Rewrite the listing below, changing "screenshot" to "image" wherever it appears and keeping everything else as it is. Leave the pictures out.

## Begin

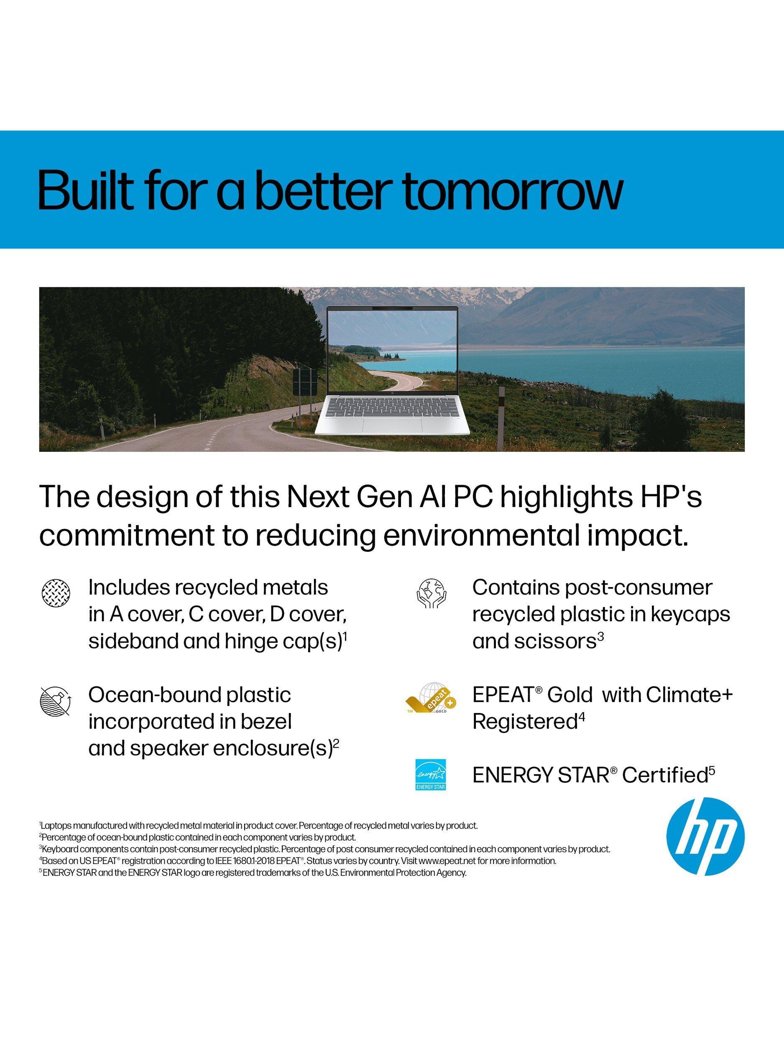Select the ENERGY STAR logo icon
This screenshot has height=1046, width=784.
[x=430, y=774]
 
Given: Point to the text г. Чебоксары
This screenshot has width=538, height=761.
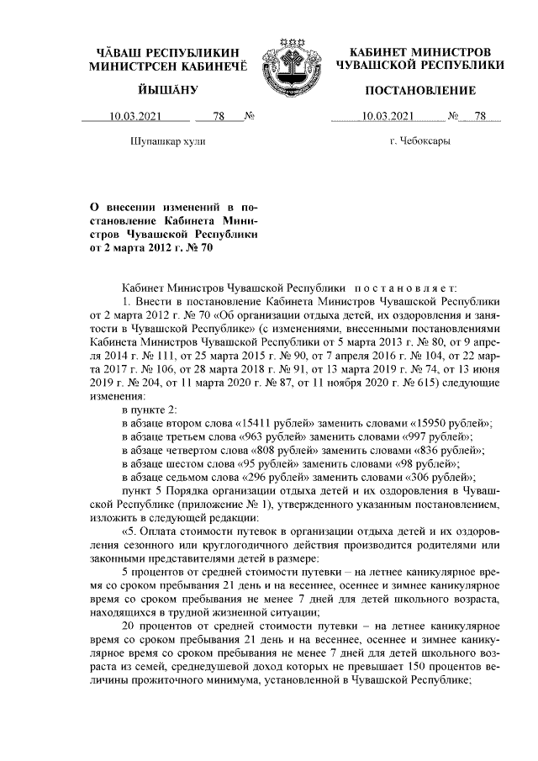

## End

== Solution for this exercise ==
Select the ENERGY STAR logo icon
This image has height=1046, width=784.
[x=430, y=774]
 
Given: Point to the text г. Чебоксары
This image has width=538, height=761.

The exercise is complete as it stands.